The answer is a stretch of the material below, returned exactly: the line containing "Task: Remove Rockstar", the line containing "Expand the Beam", and all lines between.
MATERIAL PROVIDED section start
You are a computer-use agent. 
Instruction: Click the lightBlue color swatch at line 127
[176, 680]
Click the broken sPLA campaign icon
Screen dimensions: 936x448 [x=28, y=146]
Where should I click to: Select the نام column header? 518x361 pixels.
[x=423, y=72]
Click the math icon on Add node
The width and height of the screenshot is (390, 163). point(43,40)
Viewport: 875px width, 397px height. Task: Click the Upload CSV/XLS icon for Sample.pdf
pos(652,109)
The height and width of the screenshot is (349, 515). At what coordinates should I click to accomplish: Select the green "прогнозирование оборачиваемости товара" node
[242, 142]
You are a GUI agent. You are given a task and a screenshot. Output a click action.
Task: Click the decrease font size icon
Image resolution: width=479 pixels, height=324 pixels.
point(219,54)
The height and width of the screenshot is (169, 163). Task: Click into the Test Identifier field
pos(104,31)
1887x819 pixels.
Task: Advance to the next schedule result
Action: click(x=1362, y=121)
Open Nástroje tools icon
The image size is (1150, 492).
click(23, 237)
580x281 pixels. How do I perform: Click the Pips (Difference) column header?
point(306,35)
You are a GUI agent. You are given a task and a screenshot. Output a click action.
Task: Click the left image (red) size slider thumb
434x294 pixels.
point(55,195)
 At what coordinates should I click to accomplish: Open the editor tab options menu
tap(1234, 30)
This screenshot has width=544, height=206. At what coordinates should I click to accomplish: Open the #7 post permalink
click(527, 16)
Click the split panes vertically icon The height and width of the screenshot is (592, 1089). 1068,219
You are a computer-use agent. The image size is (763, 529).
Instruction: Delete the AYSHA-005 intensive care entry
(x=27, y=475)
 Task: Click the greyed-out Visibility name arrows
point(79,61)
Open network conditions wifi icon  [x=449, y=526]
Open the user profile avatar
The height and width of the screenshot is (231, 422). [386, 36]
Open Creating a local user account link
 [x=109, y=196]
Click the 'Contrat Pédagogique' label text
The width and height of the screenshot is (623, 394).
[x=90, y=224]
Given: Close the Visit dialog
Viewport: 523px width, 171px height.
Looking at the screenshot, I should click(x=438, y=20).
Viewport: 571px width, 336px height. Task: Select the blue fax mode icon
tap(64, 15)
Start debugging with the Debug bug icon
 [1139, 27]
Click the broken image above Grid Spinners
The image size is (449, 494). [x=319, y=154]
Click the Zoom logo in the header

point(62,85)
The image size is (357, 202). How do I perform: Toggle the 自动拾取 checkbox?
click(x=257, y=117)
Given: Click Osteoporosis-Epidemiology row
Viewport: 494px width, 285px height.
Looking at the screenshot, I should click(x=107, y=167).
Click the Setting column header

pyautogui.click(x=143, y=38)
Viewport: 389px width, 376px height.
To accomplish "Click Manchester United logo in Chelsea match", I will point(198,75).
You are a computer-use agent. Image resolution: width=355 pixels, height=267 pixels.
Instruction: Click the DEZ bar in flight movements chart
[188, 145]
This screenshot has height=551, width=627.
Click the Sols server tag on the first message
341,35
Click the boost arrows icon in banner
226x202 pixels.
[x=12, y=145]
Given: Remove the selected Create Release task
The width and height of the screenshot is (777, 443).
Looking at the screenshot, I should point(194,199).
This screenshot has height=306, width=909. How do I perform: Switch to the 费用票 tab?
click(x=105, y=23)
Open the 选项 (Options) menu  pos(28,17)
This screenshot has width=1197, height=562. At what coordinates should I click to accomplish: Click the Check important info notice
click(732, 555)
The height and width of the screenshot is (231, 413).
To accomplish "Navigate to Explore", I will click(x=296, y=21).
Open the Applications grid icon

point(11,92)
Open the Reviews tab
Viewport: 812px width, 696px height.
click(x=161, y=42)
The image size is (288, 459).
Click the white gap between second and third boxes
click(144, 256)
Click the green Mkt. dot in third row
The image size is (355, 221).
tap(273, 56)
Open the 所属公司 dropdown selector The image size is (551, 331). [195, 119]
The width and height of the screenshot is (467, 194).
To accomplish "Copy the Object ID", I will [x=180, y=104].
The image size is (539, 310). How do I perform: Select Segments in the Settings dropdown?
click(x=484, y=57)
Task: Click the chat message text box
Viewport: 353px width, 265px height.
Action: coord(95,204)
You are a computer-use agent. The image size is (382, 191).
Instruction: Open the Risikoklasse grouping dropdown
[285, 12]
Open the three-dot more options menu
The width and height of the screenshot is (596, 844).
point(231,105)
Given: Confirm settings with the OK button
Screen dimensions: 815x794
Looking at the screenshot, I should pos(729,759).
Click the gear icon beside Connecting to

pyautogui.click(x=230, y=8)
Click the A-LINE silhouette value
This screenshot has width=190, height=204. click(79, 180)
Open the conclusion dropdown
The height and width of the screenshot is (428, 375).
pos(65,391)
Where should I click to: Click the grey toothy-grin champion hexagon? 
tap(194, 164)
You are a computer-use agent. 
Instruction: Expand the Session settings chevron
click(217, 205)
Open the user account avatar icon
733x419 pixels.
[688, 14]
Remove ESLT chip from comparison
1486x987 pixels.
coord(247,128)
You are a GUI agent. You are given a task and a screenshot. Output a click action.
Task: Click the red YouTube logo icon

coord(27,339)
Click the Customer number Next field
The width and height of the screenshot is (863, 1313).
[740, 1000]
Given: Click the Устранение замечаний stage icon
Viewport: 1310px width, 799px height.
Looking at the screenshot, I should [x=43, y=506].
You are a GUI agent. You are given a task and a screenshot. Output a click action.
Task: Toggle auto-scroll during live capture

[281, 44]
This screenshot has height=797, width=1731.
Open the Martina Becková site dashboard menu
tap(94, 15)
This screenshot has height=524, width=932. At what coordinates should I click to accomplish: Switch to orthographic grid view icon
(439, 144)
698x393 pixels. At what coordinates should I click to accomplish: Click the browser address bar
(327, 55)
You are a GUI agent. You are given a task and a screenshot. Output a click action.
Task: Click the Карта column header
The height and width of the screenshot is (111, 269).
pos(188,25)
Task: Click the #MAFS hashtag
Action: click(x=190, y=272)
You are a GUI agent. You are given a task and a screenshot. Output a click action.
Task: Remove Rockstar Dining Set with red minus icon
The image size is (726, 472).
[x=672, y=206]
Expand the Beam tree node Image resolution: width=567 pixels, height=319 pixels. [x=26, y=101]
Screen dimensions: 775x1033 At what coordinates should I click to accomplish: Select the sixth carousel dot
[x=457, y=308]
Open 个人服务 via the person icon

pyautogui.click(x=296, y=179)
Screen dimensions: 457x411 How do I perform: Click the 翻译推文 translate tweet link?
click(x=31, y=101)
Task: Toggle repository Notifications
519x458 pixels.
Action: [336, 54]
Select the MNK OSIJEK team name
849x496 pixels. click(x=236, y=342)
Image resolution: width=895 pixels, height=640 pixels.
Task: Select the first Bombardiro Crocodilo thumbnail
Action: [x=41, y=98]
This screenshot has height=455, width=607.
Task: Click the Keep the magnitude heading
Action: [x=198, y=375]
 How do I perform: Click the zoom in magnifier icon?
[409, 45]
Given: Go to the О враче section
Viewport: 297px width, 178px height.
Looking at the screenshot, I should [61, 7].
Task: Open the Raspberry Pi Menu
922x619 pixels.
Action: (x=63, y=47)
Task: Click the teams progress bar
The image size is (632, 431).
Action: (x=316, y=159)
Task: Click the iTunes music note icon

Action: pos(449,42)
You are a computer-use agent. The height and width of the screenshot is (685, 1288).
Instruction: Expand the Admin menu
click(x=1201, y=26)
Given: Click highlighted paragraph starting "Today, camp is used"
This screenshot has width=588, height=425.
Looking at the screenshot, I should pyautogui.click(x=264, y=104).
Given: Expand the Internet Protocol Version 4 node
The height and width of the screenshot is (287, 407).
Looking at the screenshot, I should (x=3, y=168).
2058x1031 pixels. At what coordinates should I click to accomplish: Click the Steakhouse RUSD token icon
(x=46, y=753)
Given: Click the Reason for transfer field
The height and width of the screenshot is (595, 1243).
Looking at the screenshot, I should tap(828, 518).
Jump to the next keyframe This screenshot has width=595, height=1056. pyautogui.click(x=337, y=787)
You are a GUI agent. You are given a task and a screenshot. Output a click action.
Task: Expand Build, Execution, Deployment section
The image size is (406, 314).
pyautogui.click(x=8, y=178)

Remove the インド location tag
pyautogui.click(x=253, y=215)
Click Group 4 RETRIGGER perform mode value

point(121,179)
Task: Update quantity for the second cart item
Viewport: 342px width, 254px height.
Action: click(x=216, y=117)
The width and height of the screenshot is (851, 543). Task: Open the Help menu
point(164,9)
MATERIAL PROVIDED section end
▶ **RESULT FOR THIS EXERCISE**
Task: Remove Rockstar Dining Set with red minus icon
The image size is (726, 472).
[x=672, y=206]
Expand the Beam tree node Image resolution: width=567 pixels, height=319 pixels. [x=26, y=101]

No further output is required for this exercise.